我企图学习她们的姿势,但想到自己还有腰脱的问题,便作罢了。如果这时腰脱犯了,不用想成绩了,能“蹭”下山就算不错了。
从这几位强悍女选手的运动状态上看,最前面的男选手也很难始终保持跑姿,估计也处于走或者跑走结合的状态。
无奈的看着女选手超过,我安下心来,保持原有计划,尝试着慢慢拖垮周围的选手,好为后面取得一个较为理想的名次打下基础。

前面百十级台阶处出现了大会组委会的工作人员,估计是到了途中盖戳或做标记的地方了。
我们努力攀爬并按顺序做标记,并被告之现在所处的名次。
还好,我处于二十三名的位置。对我来说,这算是一个不错的名次,最少保持到终点后便不算白参加一次比赛。

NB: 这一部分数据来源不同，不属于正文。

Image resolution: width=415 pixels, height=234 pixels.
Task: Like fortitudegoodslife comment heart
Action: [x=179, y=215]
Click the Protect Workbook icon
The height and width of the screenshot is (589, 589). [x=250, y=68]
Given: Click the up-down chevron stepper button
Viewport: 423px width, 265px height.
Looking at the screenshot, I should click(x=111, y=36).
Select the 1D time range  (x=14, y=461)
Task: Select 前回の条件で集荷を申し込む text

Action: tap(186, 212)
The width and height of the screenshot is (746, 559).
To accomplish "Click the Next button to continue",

标记好后,我们继续攀登这打击士气的台阶。这时我们非常盼望能有一段平路,以缓解双腿的酸胀和调整自己的节奏。而我们攀登过的路段除了两处二三十米的石基路外,都是一级一级的台阶。攀爬这种没完没了的台阶是很单调的,体力消耗很快,也极打击士气。有很多选手都因为受不了这种单调和打击而泄气,从而失去了竞争的意志。
在攀爬中,耳中听到有人询问还有多远,而得到的回答是还有三百多米。

我很久没反应过来,因为我们还攀登不到二千米,这与我意识中的五千米还有很远的距离。不过看到周围的人纷纷加快脚步,便也不自觉的打乱自己的节奏,开始保持速度。

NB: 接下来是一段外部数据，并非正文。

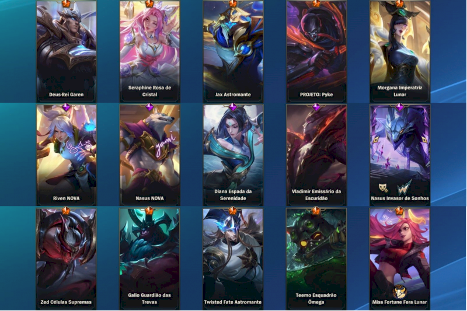Click the orange star badge above Deus-Rei Garen

[66, 4]
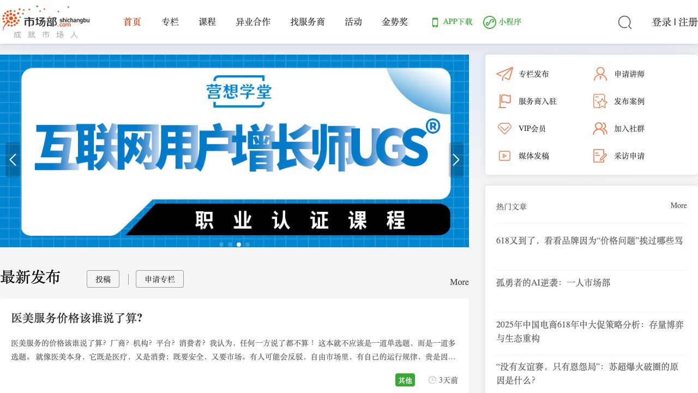
Task: Go to 金势奖 in the navigation bar
Action: [x=395, y=22]
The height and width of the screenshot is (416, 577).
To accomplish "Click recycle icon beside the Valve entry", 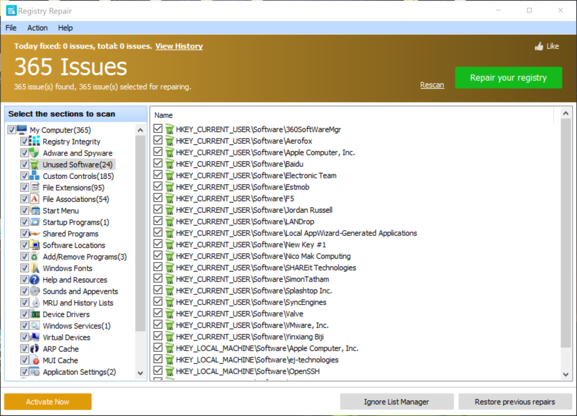I will [169, 314].
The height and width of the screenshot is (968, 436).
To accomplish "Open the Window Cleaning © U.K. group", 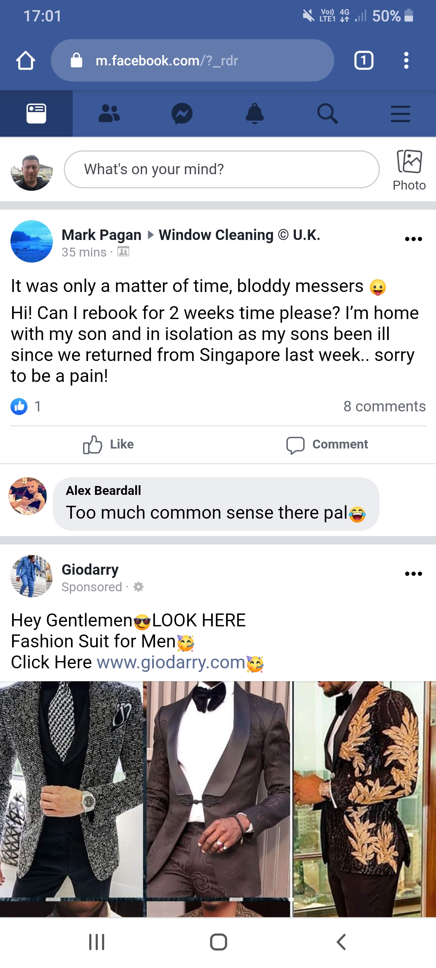I will click(x=239, y=235).
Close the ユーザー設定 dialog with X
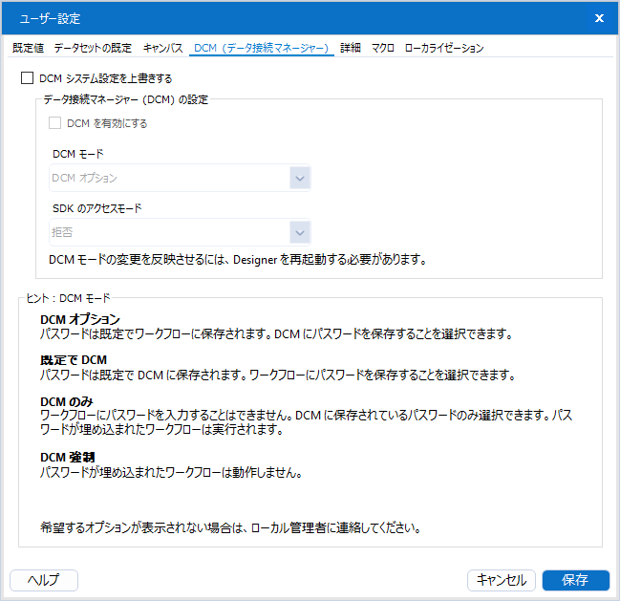Image resolution: width=620 pixels, height=601 pixels. tap(599, 18)
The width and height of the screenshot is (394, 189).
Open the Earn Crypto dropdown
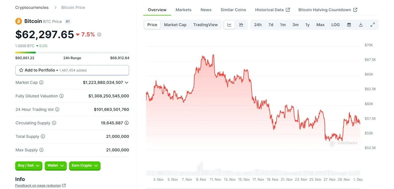click(85, 166)
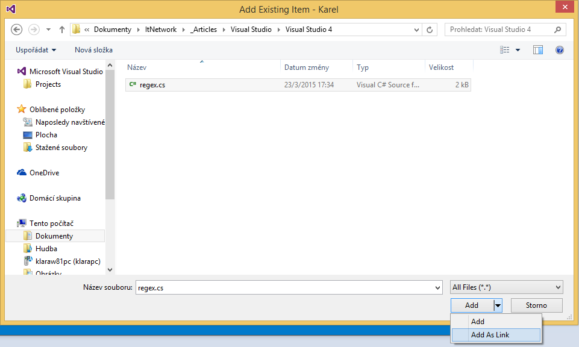Select the C# file icon for regex.cs
This screenshot has height=347, width=579.
(133, 84)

这种疑惑困扰了我很久,才忽然有所醒悟,或许路途真没有想象中的那么远,或许整个路程与我们本溪市内的平顶山差不多远近,差别只在于这里的台阶更多更陡,也比攀登平顶山的台阶更困难一些罢了。
我不再保持节奏,开始慢慢加速,并慢慢恢复跑姿,希望能拿到更好的名次。
连续转了几个弯儿,迎面遇到一位卖货的妇女,告诉我们转个弯就到终点了。
我连忙紧跑几步超过了前面的那两位选手,先于他们转弯。迎面遇到了前面的选手回返,其中就有和我同一辆车的那位长跑队的壮壮。打了招呼,询问得知,他是第六名。再跑几步,我看到了终点处的工作人员。最后快步跑到终点,先是标记,然后是领名次和登记,我拿到了第二十一名。

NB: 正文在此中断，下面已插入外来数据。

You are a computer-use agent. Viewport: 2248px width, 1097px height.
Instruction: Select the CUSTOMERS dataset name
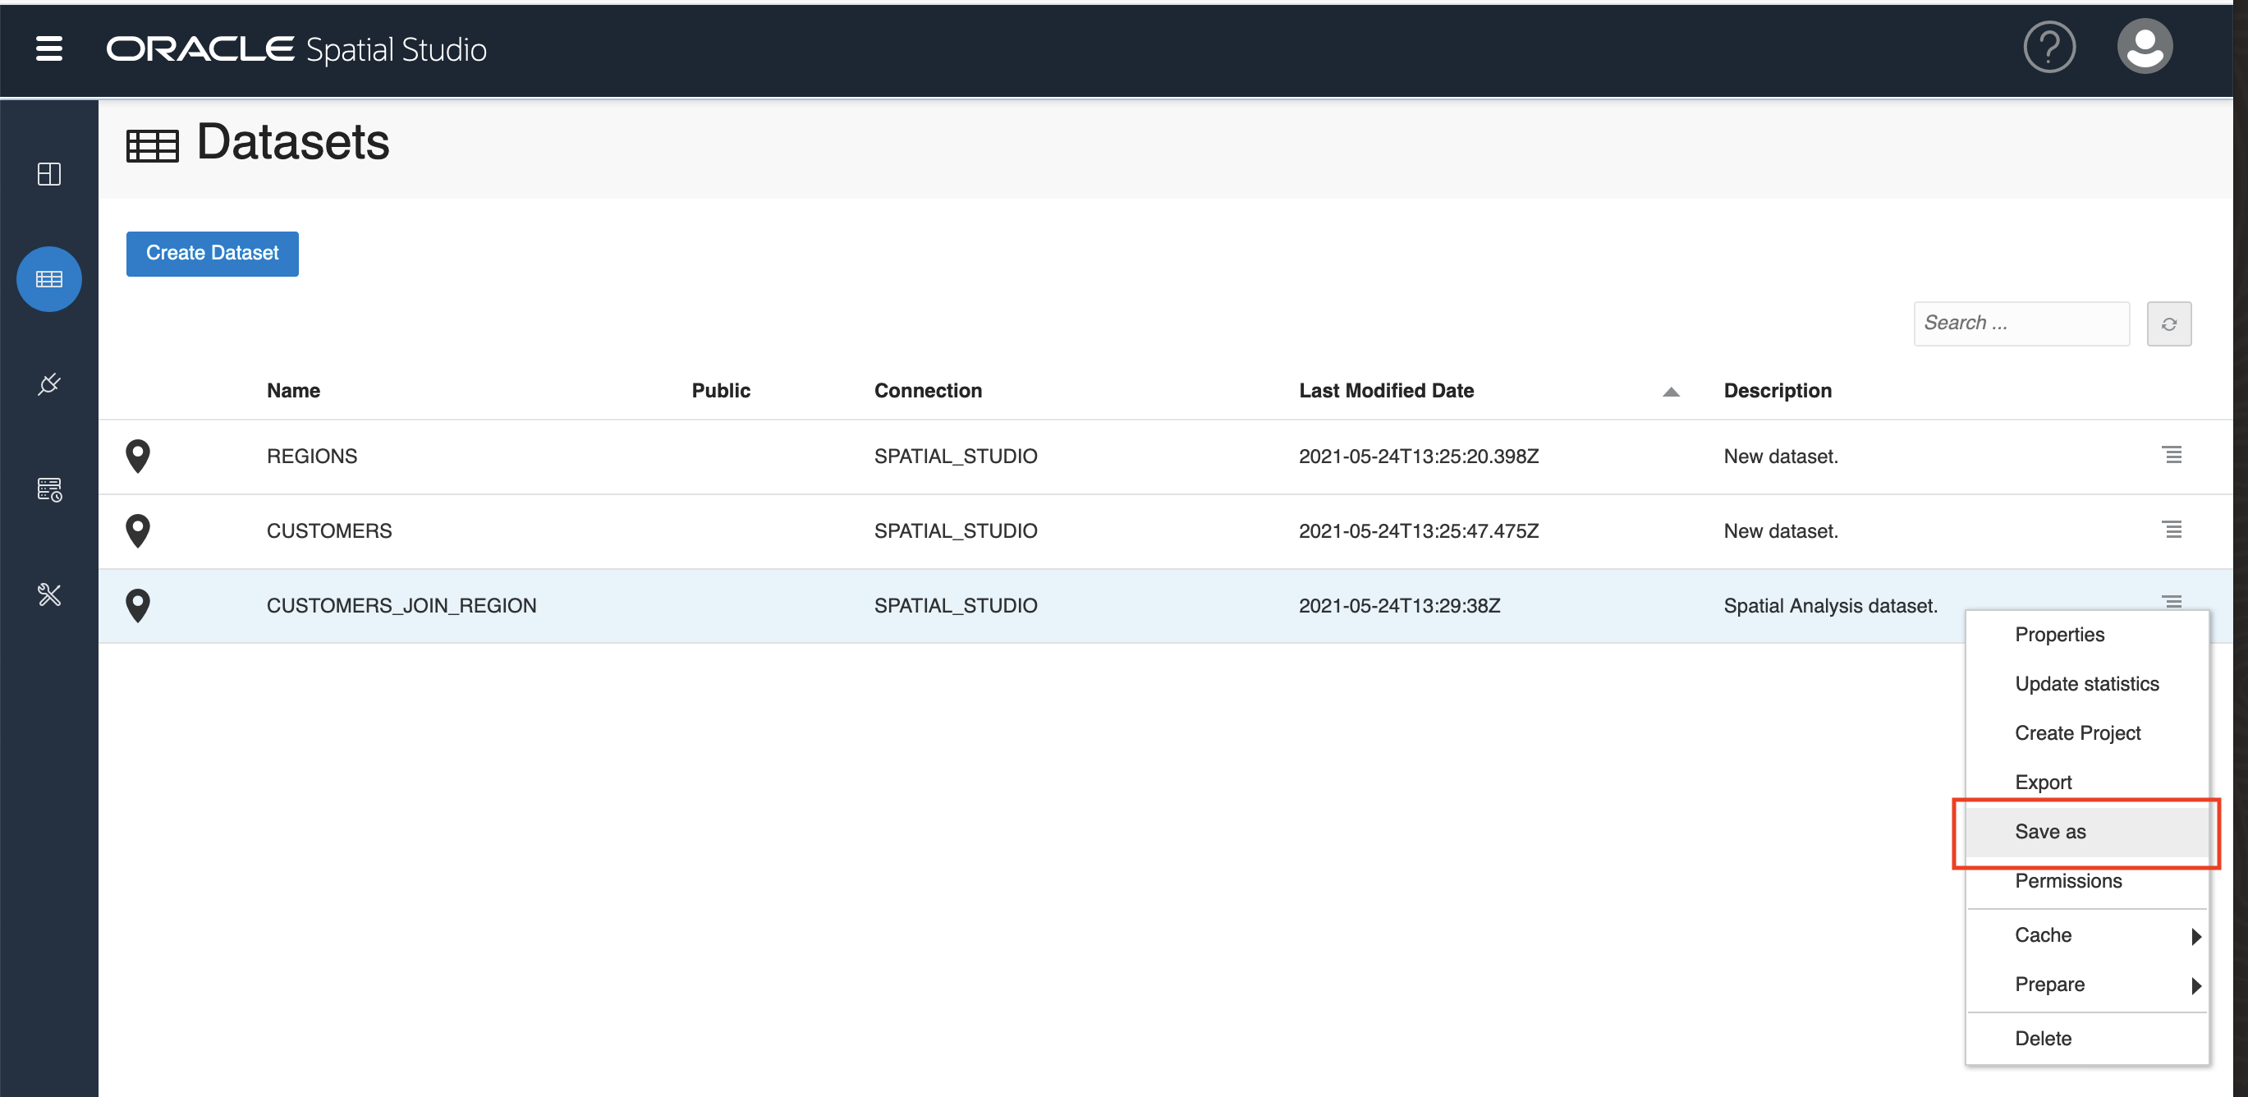click(329, 531)
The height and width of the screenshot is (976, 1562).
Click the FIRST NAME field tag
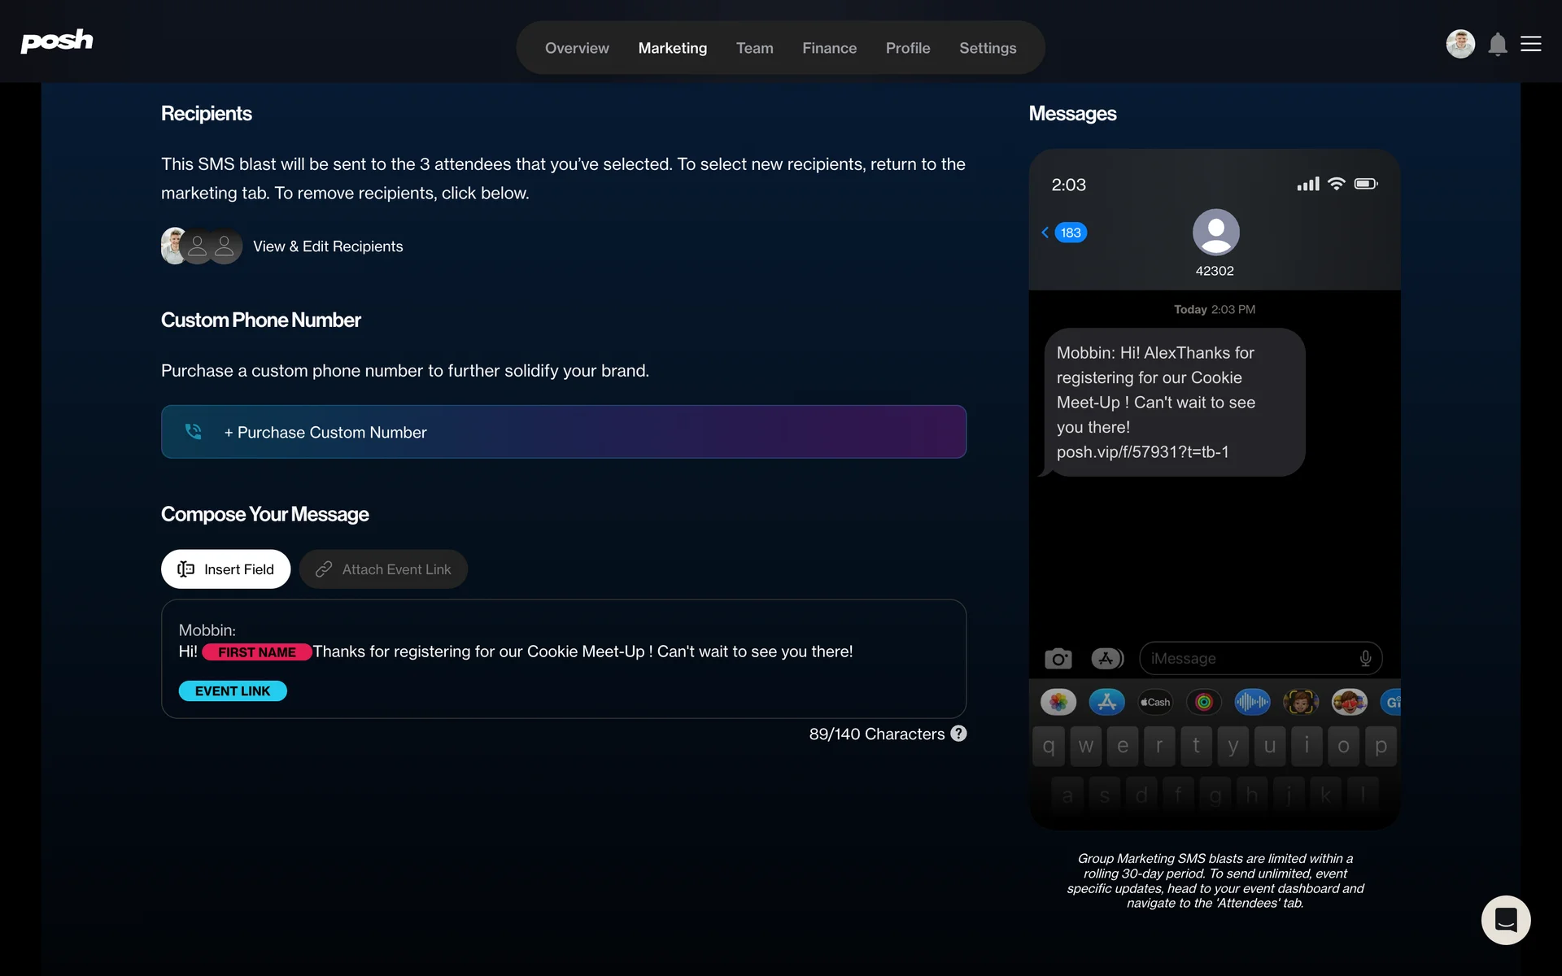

看到前几名的选手正停留在原地喘息,我初步判断,我与第一名之间大约有一百五十米的差距。这多少出乎我的意料,原来我与长跑队选手之间的差距没有想象中的那么大。当然,路程短了是关键,彼此之间并没有拉开距离,如果真的有五千米那么多,差距肯定要拉大。只是我的体能还没消耗多少,如果有五千米的路程,或许我也能有更多的想法了。